Senfronia Thompson flew to Washington DC last month. She didn't travel to celebrate Independence Day or see the sights. She and her fellow Texas Democrats left their state to block radical, regressive voting restrictions, and to demand federal laws that would protect equal ballot access for all citizens.
At 82, the second-longest-serving female legislator in US history is a living witness to America's civil rights struggles. The granddaughter of sharecroppers, born in a sundown town, Thompson remembers the literacy tests and the poll taxes. She grew up under segregation, with signs saying "No Dogs, No Negros, No Mexicans". She saw the beatings, and killings, and dogs set loose on protesters. In her first term in the Texas House a white, male colleague called her his "beautiful Black mistress". When she complained, she was ostracised. She has fought bigotry her entire life.
Now Thompson and her fellow Texans are battling to preserve basic rights that were believed settled 56 years ago.

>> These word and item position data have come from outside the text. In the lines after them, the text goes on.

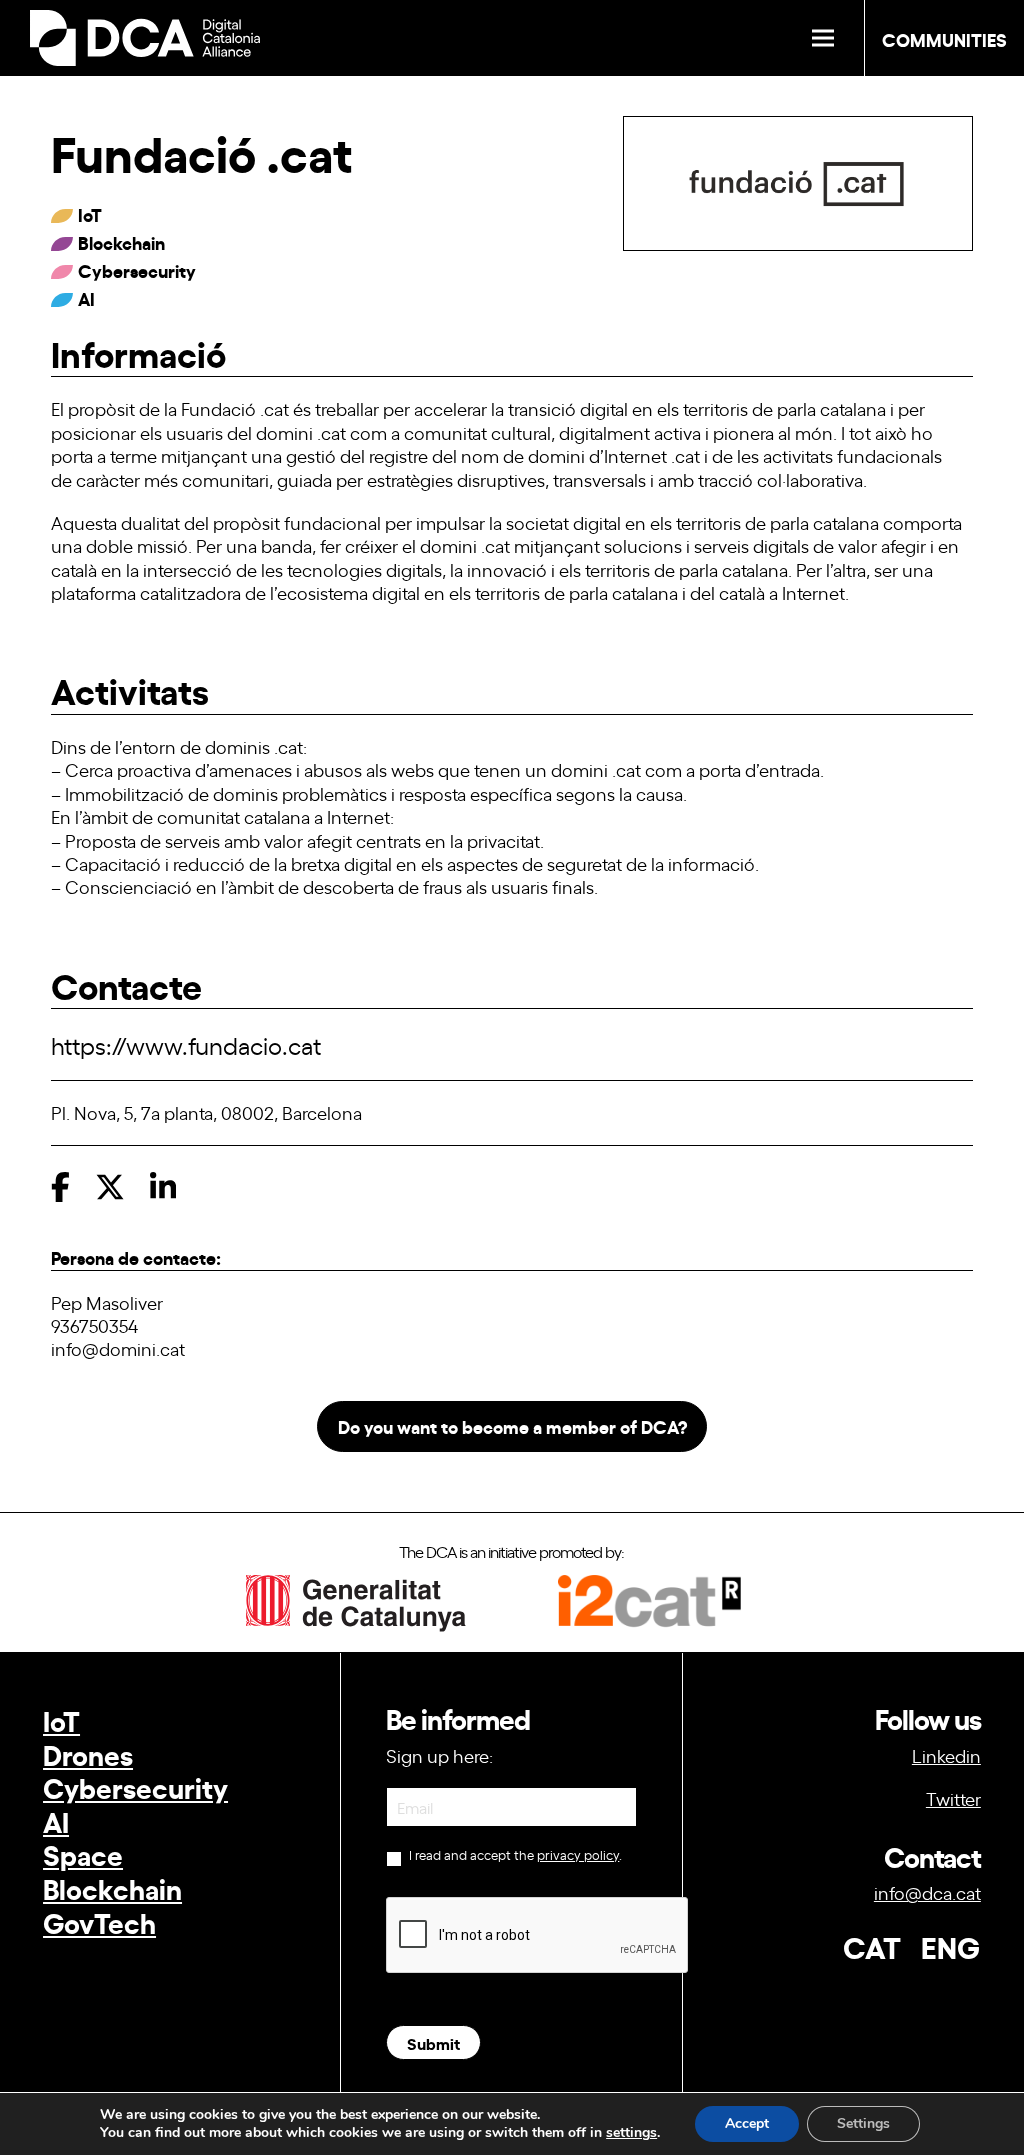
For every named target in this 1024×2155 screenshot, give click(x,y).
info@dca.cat (927, 1892)
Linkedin (946, 1755)
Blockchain (112, 1887)
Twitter (953, 1798)
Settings (863, 2123)
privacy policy (578, 1854)
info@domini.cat (118, 1348)
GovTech (99, 1921)
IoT (61, 1719)
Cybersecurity (135, 1786)
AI (56, 1820)
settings (631, 2133)
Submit (433, 2042)
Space (83, 1853)
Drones (88, 1753)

But the right of all citizens to vote has never been universally accepted in America. After the Fifteenth
Amendment was ratified after the Civil War, Black men could vote and stand for office. They embraced their new prerogatives with vigour. Twenty-two Black men were elected to Congress until the rise of Jim Crow laws stripped their access. In the first half of the 20th century, only four Black men followed them.